◆ Record excerpts
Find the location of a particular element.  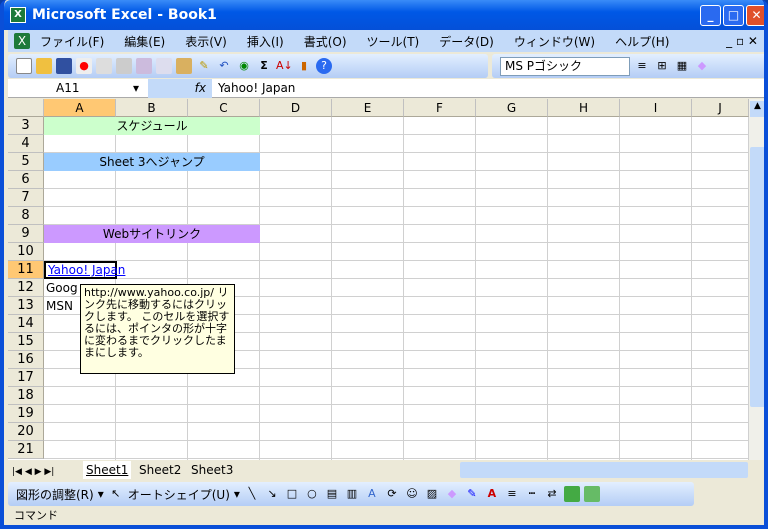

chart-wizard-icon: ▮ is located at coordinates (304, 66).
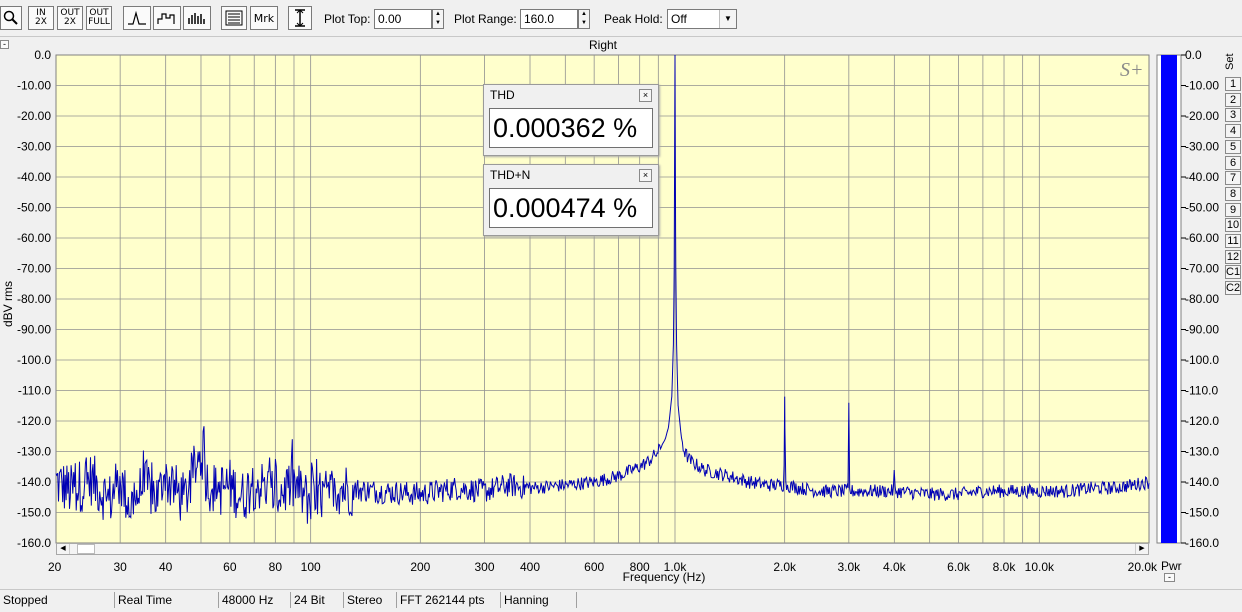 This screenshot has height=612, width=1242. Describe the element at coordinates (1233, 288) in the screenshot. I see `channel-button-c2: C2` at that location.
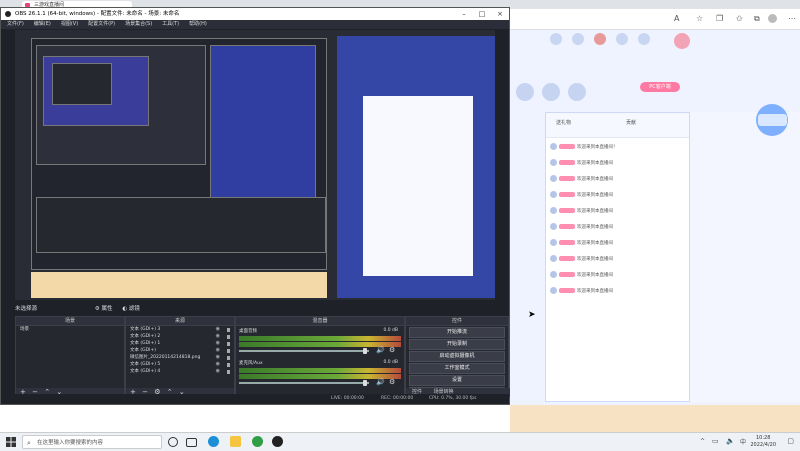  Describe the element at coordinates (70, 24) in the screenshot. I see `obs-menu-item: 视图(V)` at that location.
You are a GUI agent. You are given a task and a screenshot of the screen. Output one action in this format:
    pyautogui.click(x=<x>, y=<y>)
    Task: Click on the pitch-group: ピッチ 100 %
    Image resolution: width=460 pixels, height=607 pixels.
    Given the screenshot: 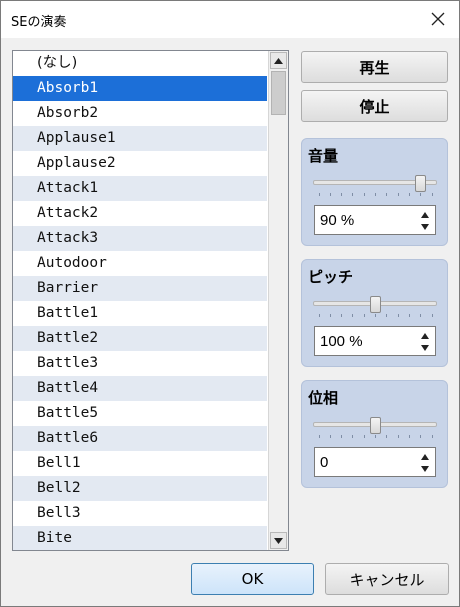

◆ Activity
Turn the lines above into a numbered list, starting with the line that contains "You are a GUI" and continuing through the last line. Include both of those lines, skip blank lines, and leave the pictures out.

◆ Expected answer
1. You are a GUI agent. You are given a task and a screenshot of the screen. Output one action in this format:
2.     pyautogui.click(x=<x>, y=<y>)
3.     Task: Click on the pitch-group: ピッチ 100 %
4.     Image resolution: width=460 pixels, height=607 pixels.
5.     Given the screenshot: 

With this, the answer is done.